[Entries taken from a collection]
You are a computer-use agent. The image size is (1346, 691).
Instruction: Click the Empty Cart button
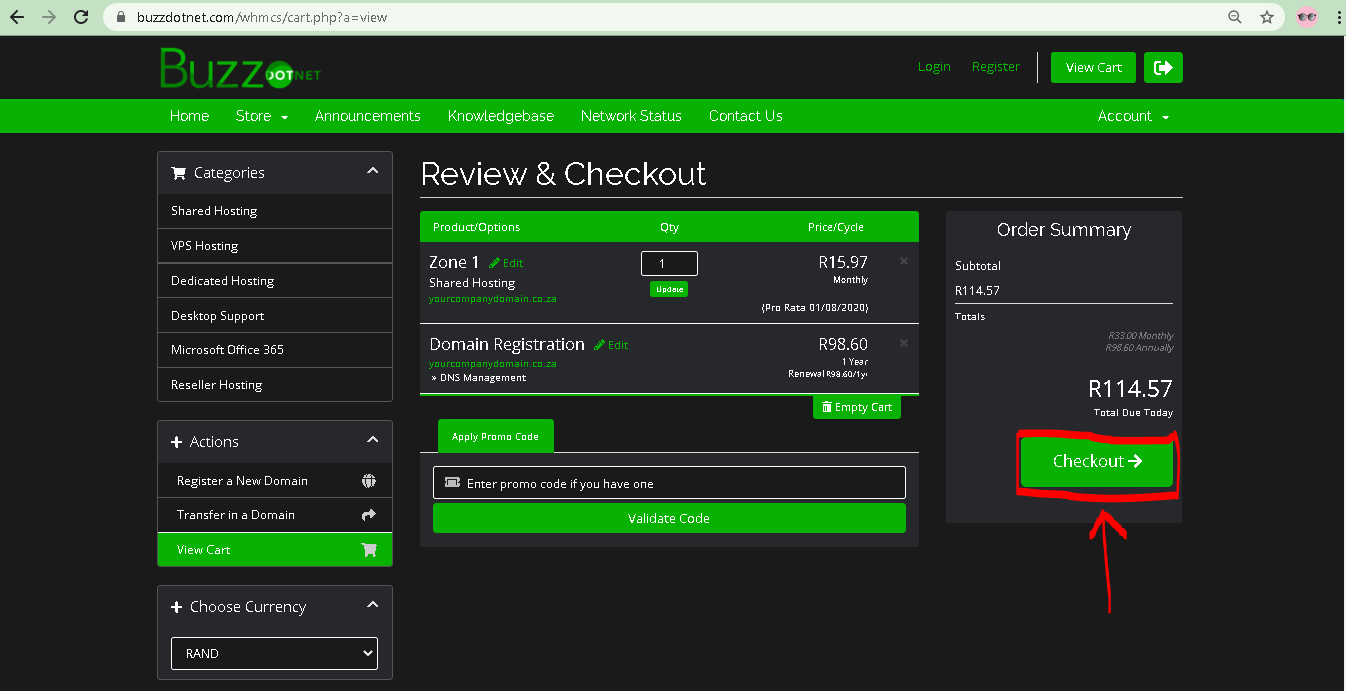856,407
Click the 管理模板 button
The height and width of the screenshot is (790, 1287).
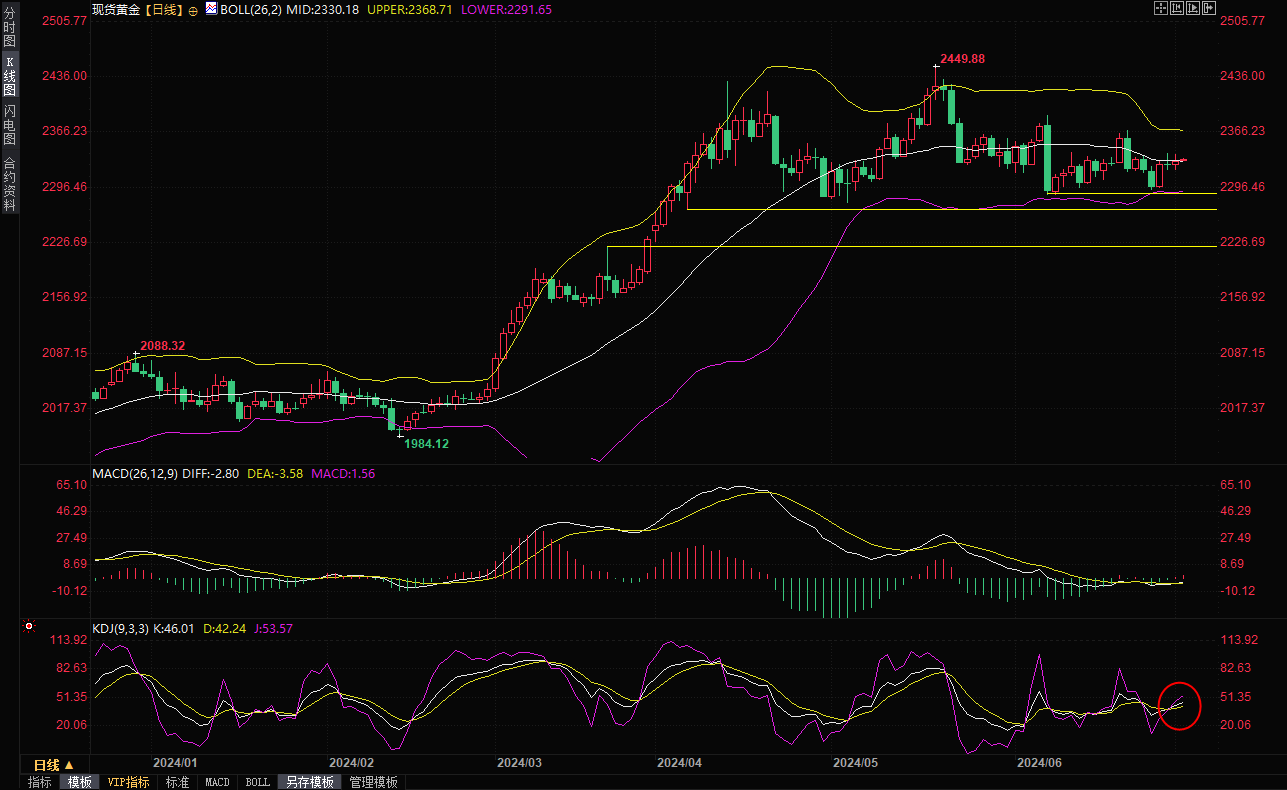coord(372,782)
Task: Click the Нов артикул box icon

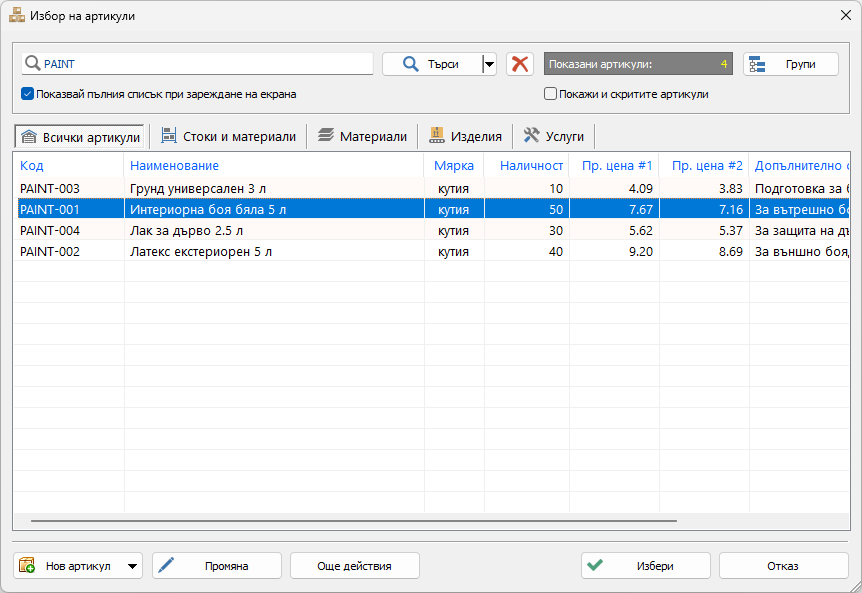Action: [x=27, y=565]
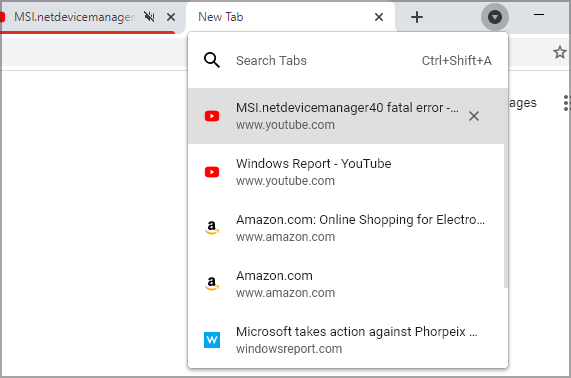This screenshot has width=571, height=378.
Task: Close the New Tab browser tab
Action: (x=379, y=17)
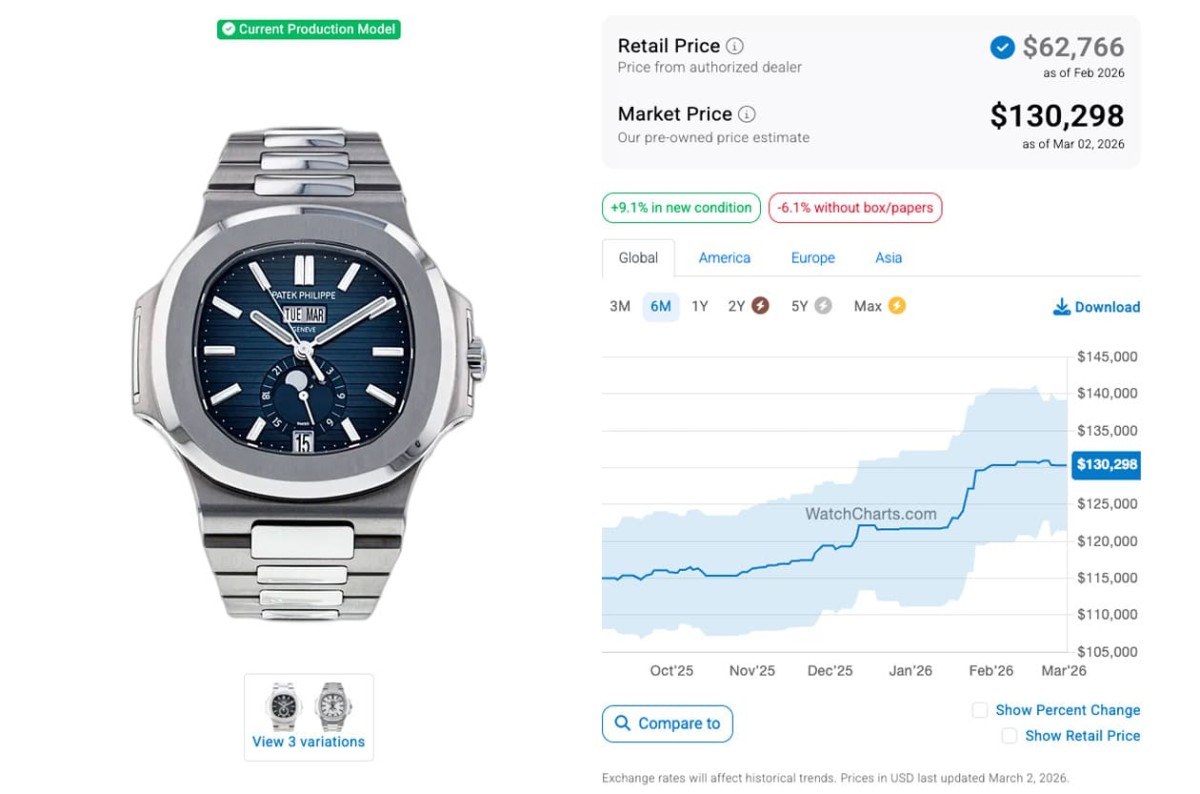Enable Show Percent Change checkbox
The height and width of the screenshot is (794, 1200).
pyautogui.click(x=980, y=710)
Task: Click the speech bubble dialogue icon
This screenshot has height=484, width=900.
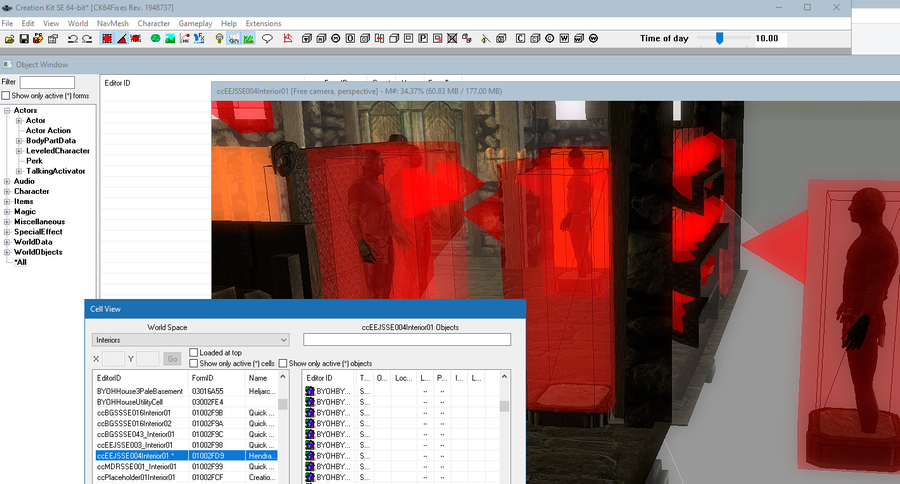Action: pyautogui.click(x=267, y=38)
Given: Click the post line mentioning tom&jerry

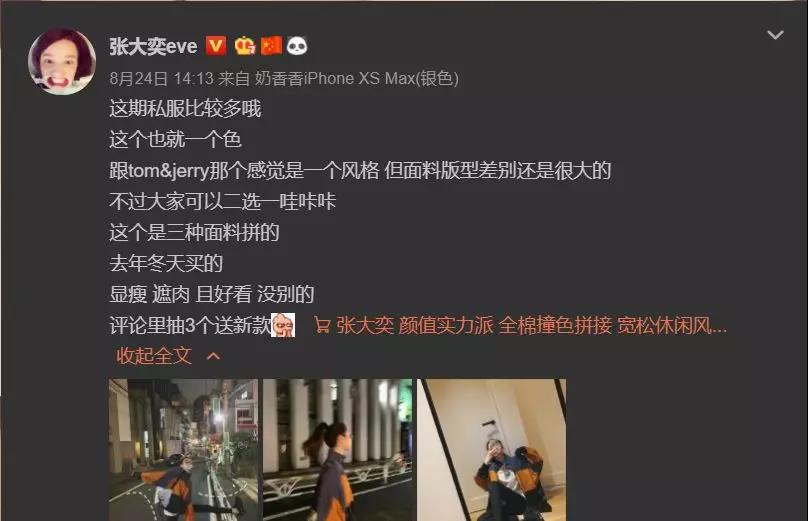Looking at the screenshot, I should click(x=360, y=171).
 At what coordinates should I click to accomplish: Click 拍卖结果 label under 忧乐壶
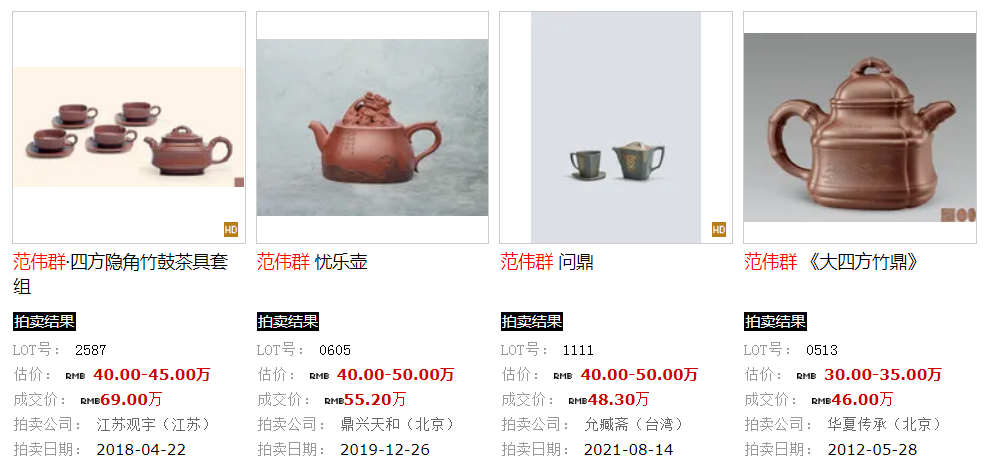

DIRECTIONS: Could you output every record above exactly as it appears, without the pictures?

SOLUTION TO THE PROBLEM:
You are a computer-use agent. The image size is (1346, 691).
Instruction: Click the Empty Cart button
856,407
Click the 管理模板 button
The height and width of the screenshot is (790, 1287).
coord(372,782)
Task: Click the Нов артикул box icon

Action: [x=27, y=565]
This screenshot has width=571, height=378.
Task: Close the New Tab browser tab
Action: (x=379, y=17)
Enable Show Percent Change checkbox
The height and width of the screenshot is (794, 1200).
pyautogui.click(x=980, y=710)
Task: Click the speech bubble dialogue icon
This screenshot has height=484, width=900.
Action: pyautogui.click(x=267, y=38)
Given: Click the post line mentioning tom&jerry

Looking at the screenshot, I should click(x=360, y=171).
 At what coordinates should I click to accomplish: Click 拍卖结果 label under 忧乐壶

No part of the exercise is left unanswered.